Comunque, gli agenti sono troppo pochi e accumulano ore di straordinari pur sapendo che non c’è la copertura finanziaria per tutti: degli 828 poliziotti assegnati, almeno un centinaio sono distaccati al tribunale, dove sono utilizzati per presidiare i passaggi, o nelle corsie di ospedale, o sono addetti alle traduzioni dei detenuti e alle scorte, o sono in permesso (il 15% del totale) per assistere familiari malati usufruendo della legge 104 (requisito richiesto per ottenere il trasferimento di città , e dunque usato maggiormente dagli agenti originari del Mezzogiorno).
Ordine, contro il sovraffollamento
In questo contesto, la disciplina, a Poggioreale, è un’arma importante.
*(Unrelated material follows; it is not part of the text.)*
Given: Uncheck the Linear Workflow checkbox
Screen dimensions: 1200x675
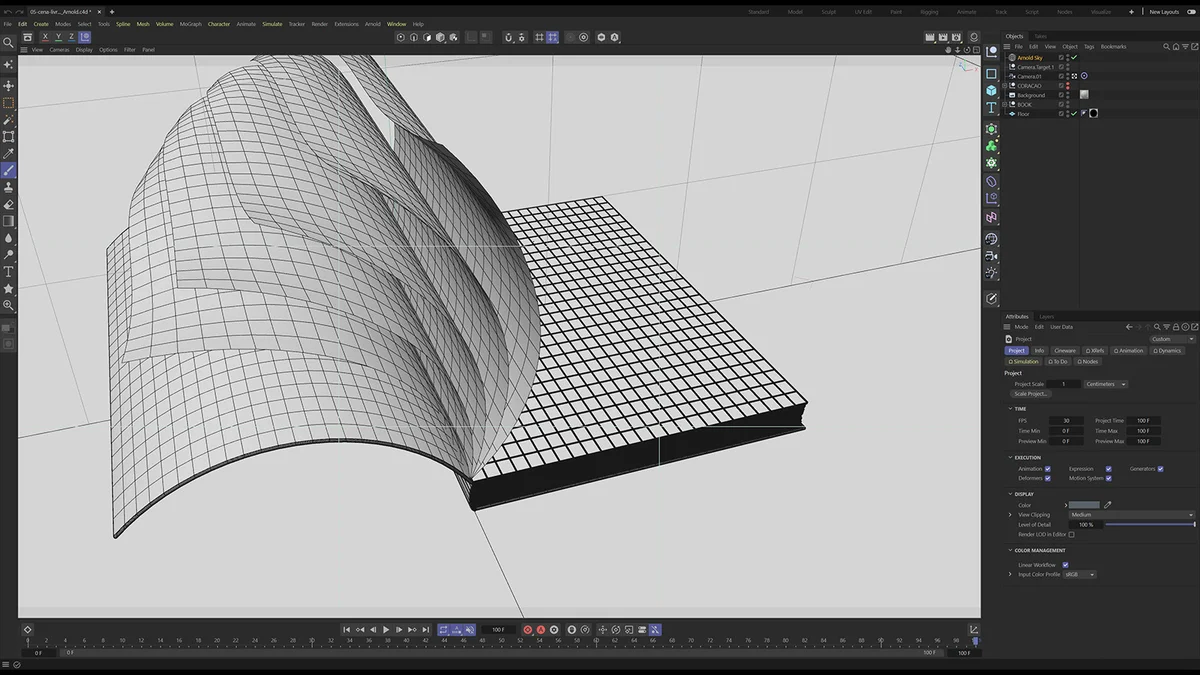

Lo si capisce da come i detenuti camminano in fila e con le mani incrociate dietro la schiena, quando si muovono all’interno del carcere, accompagnati dai (pochi) agenti in servizio. «Qui da noi comanda solo lo Stato», si inorgoglisce Giordano, al sevizio del Dap da quarant’anni, quando gli si chiede del potere interno dei camorristi. «La cosa più dura da sopportare, quando sei dentro – spiega un ex detenuto a Poggioreale per sei mesi e poi scagionato – è la doppia legge: le regole imposte dai secondini e il “codice” interno dei carcerati». Ovvio che i capoclan «sono quelli che danno meno problemi» al personale (parola di Giordano), mentre ci vuole polso duro con la criminalità comune, con i tanti spacciatori, taglieggiatori, rapinatori, scippatori, spesso giovanissimi, che entrano e escono dal carcere in continuazione, ammassati in celle dove tocca fare i turni per stare in piedi, con water e cucina tutt’uno in un angolo, e docce sul corridoio – «schifosissime», ci racconta ancora il “nostro” ex detenuto (non avendole potute visitare) – «a disposizione due volte a settimana, e non sempre calde». Non è così dappertutto: l’inverno a Poggioreale sarà un po’ meno rigido in reparti come il Genova, che Giordano è riuscito finalmente a far ristrutturare di recente, con le docce in cella e le pareti ancora immacolate. «Da trent’anni – dice – chiediamo di sfollare Poggioreale perché senza spazio fallisce lo scopo del carcere, che comunque deve essere l’extrema ratio». Il direttore racconta che solo un anno fa ha ottenuto i soldi per ristrutturare la sala colloqui che non era a norma. E ora, per esempio, «abbiamo problemi enormi perfino con il censimento: non ci sono i moduli né tantomeno i computer con cui inserire i dati». «Cosa cambierei? Alcune leggi come quella sulle tossicodipendenze e sulle recidive. Il problema non è dentro il carcere, è fuori».